- [Source excerpt]:
Jcb/kernel sharding#436
Open
johnchandlerburnham wants to merge 3 commits into
Open
Conversation
Add the measure -> partition -> manifest pipeline for splitting a compiled
`.ixe` environment into balanced, low-overhead shards, so large environments
(mathlib is ~631k blocks) can be proven in zero-knowledge as independent
conditional proofs rather than one infeasible monolith.
Two new CLI verbs; the kernel runs once to profile, then sharding is cheap to
re-tune for any shard count:
ix profile <env.ixe> -> env.ixesp (per-block heartbeats + delta graph)
ix shard <env.ixesp> -> env.ixes (N-shard manifest + what-if metrics)

- [Short exercise 1]: In the kernel sharding pull request, roughly how many blocks does mathlib have?
- [Short exercise 2]: From the kernel sharding pull request, extract the passage between "Two new CLI" and "heartbeats + delta graph)", inclusive.
- [Short exercise 3]: Extend the kernel sharding pull request description, starting right after its last line.

(Entries on locating words and elements)
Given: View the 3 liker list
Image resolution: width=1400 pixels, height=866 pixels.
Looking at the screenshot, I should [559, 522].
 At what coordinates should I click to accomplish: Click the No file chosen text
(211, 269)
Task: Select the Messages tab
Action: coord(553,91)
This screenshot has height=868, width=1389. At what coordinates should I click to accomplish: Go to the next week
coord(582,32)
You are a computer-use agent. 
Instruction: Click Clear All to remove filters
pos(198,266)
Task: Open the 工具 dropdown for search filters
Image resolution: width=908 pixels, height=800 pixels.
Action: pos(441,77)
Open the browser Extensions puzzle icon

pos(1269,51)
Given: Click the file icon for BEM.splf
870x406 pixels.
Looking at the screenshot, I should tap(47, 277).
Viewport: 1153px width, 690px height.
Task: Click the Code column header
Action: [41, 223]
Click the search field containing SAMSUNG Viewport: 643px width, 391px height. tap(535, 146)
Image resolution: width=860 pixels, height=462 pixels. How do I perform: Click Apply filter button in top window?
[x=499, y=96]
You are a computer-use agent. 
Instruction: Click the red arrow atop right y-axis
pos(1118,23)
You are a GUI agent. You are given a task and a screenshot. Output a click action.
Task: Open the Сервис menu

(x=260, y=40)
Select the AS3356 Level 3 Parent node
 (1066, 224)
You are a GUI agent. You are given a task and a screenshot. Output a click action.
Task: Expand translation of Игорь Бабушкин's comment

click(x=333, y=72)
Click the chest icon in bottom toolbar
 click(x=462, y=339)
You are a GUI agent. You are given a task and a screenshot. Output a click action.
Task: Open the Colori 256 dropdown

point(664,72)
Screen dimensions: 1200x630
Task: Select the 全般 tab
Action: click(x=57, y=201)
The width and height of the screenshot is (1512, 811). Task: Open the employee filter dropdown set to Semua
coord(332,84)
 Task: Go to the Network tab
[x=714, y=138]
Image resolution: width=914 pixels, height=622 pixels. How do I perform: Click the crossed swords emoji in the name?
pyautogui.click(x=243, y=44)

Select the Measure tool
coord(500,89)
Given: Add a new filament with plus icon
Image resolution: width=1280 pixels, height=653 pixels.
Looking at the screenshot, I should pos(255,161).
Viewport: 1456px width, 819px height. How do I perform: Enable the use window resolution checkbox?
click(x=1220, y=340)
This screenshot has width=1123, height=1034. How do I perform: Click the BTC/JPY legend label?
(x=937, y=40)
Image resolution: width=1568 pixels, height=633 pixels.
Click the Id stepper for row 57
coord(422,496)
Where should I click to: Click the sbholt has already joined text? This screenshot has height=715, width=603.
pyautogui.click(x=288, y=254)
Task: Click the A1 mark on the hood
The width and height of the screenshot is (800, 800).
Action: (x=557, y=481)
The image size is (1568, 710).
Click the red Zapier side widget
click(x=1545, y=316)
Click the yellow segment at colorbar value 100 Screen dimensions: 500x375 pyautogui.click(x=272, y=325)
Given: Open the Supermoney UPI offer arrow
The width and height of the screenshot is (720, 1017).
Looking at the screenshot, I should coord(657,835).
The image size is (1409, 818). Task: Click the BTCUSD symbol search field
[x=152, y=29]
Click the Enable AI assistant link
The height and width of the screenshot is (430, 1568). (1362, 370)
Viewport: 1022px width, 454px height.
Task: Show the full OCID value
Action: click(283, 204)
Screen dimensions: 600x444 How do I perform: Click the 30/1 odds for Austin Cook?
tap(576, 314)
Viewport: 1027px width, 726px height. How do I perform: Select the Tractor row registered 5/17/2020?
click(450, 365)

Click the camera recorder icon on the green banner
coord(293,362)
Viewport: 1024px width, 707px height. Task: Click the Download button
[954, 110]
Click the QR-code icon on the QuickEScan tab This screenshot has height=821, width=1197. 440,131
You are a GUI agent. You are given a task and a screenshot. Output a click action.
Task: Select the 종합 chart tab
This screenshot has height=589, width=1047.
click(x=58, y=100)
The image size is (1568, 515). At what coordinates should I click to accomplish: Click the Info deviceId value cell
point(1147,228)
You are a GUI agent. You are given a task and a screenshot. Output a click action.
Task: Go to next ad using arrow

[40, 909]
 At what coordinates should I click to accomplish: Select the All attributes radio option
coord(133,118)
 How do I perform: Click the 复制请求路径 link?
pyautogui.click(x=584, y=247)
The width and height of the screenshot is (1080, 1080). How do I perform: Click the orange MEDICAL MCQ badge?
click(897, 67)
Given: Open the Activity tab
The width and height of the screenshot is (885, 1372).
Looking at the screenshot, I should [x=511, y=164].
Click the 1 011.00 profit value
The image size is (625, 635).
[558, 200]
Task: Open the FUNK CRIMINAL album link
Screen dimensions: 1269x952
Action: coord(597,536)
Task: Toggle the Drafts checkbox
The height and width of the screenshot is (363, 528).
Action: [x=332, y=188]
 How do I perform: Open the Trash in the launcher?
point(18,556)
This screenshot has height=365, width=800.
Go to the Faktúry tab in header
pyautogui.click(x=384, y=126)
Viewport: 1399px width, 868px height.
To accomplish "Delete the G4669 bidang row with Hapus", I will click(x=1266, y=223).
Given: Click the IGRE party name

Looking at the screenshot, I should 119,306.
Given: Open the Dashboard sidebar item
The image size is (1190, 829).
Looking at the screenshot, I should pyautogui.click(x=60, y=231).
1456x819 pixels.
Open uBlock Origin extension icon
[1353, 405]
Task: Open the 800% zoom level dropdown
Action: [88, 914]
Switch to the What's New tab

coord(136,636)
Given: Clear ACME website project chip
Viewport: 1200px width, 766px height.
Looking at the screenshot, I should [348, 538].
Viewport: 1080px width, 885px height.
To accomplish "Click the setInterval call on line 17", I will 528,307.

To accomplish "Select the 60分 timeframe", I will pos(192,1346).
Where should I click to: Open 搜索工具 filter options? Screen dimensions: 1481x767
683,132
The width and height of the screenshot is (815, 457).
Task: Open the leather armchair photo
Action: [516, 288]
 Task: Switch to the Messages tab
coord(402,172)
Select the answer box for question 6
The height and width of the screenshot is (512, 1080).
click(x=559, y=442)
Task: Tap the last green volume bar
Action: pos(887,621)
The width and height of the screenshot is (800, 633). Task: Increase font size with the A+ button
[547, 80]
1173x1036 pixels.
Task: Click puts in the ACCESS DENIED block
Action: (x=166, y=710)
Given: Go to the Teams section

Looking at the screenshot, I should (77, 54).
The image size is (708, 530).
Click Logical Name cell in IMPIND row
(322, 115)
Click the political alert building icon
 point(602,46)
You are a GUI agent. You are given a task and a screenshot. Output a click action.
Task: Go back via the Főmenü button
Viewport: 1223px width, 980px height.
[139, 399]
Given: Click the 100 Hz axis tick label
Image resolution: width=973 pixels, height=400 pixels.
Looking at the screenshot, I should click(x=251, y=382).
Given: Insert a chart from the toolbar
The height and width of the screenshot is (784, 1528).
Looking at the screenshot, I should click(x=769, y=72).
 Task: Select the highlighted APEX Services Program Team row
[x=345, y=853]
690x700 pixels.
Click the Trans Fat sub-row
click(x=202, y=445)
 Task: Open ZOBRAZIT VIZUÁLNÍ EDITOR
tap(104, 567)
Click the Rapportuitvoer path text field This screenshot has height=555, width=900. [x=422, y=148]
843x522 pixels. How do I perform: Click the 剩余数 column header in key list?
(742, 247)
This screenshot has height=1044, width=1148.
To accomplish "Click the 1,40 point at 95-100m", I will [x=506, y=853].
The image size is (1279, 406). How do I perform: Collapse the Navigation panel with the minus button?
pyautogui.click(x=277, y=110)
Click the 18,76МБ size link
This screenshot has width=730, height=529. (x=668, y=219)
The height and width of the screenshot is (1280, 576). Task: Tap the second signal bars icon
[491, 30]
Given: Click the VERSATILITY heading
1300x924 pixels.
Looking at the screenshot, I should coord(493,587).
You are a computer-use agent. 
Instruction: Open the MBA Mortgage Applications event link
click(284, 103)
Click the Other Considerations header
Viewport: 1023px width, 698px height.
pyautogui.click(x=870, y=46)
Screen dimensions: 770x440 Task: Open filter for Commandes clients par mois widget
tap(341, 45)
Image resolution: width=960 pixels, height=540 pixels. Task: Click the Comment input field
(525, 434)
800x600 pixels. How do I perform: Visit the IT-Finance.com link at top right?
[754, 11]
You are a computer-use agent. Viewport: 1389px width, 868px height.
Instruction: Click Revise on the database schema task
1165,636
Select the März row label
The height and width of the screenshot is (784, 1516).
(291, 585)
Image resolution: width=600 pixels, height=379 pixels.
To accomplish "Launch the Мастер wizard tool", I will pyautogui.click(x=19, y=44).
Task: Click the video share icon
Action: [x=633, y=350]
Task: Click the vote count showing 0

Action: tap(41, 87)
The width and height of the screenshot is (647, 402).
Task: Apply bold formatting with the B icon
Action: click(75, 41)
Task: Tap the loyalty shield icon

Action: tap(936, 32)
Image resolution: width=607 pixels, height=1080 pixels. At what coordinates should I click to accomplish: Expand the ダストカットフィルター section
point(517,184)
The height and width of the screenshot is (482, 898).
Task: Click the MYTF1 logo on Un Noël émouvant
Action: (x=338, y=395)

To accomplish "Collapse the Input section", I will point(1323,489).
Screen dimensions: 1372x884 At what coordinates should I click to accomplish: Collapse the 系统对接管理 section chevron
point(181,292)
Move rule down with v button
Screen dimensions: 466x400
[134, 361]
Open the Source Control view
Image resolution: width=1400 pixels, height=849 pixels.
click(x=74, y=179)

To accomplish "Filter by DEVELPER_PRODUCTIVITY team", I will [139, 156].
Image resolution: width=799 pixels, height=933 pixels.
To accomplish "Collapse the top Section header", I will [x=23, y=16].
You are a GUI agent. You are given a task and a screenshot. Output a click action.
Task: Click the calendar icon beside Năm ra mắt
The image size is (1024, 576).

- [Answer 1]: About 631k blocks.

- [Answer 2]:
Two new CLI verbs; the kernel runs once to profile, then sharding is cheap to
re-tune for any shard count:
ix profile <env.ixe> -> env.ixesp (per-block heartbeats + delta graph)

- [Answer 3]:
Phase A -- out-of-circuit kernel profiler (gated; zero overhead when off):
- Record, per checked constant, its heartbeats (recursive fuel) and the set of
constants whose definition bodies it delta-unfolds. The *delta-unfold* graph,
not the static reference graph, is the real cross-shard cost: a shard must
ingress the body of any foreign block its members unfold.
- KEnv gains an optional ProfileSink (per-worker accumulator). Capture sites are
the delta-unfold commit points in whnf.rs and per-constant fuel accounting in
tc.rs; begin_const markers in check.rs/inductive.rs attribute work to the
right constant. Per-constant cache isolation makes recording sound (no unfolds
skipped by cross-constant memo) and faithful to in-circuit, un-memoized cost.
- src/ix/profile.rs: the `.ixesp` block-profile model (heartbeats + serialized
size + CSR delta graph), the ProfileSink accumulator, and explicit
little-endian (de)serialization (no serde dependency).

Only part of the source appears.